Wohl hat das Bundesgericht in früheren Entscheiden Urteile des Bezirksrichters Schaffhausen als beschwerdefähige Urteile im Sinne von
Art. 268 Ziff. 1 BStP
betrachtet. In
BGE 99 IV 103
ff. war die Frage der Letztinstanzlichkeit indessen gar nicht geprüft worden. Im Entscheid vom 27. August 1976 i.S. E. (
BGE 102 IV 138
ff.) führte das Bundesgericht (in der nicht publizierten Erwägung 3) nur aus, die im übertretungsstrafamtlichen Verfahren ergangene Einspracheverfügung sei ein erstinstanzliches Urteil, das auf Rekurs hin vom Bezirksrichter in zweiter Instanz überprüft worden sei, weshalb auf die Nichtigkeitsbeschwerde einzutreten sei. Dabei wurde aber offenbar übersehen, dass die angefochtene Verfügung im Rekursverfahren vor dem Bezirksrichter zur Anklageschrift wird und damit als Urteilsspruch dahinfällt.

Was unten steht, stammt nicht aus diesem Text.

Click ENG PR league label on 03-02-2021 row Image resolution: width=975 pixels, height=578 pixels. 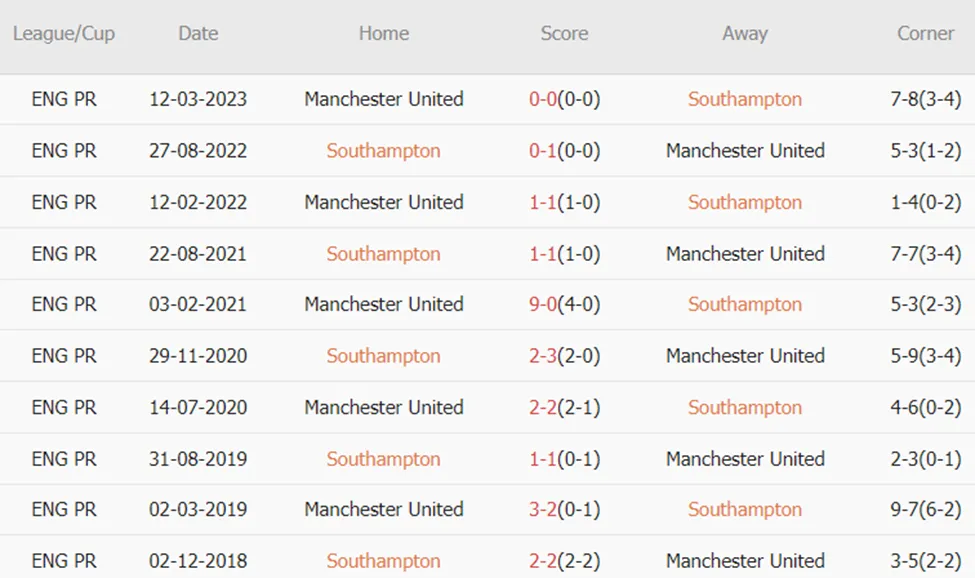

Hat aber der Bezirksrichter Schaffhausen die eingeklagte Tat aufgrund einer ihm vorliegenden Anklageschrift zu prüfen und nicht ein früheres Urteil auf seine Rechtmässigkeit hin zu untersuchen, dann entscheidet er als einzige kantonale Instanz mit der Folge, dass die eidgenössische Nichtigkeitsbeschwerde gemäss
Art. 268 Ziff. 1 BStP
nicht zulässig ist. Es verhält sich diesbezüglich ähnlich wie in den bereits erwähnten, durch
BGE 106 IV 96
und
BGE 94 IV 43
f. beurteilten Fällen. Urteilen von bezirksgerichtlichen Einzelrichtern gehen oft Strafverfügungen voraus, die, würden sie als erstinstanzliche Urteile gelten, den Zweck der im Jahre 1965 erfolgten Revision von
Art. 268 Ziff. 1 BStP
vereiteln würden. Dies war nicht der Sinn der erwähnten Revision.
Auf die Beschwerde ist demzufolge nicht einzutreten.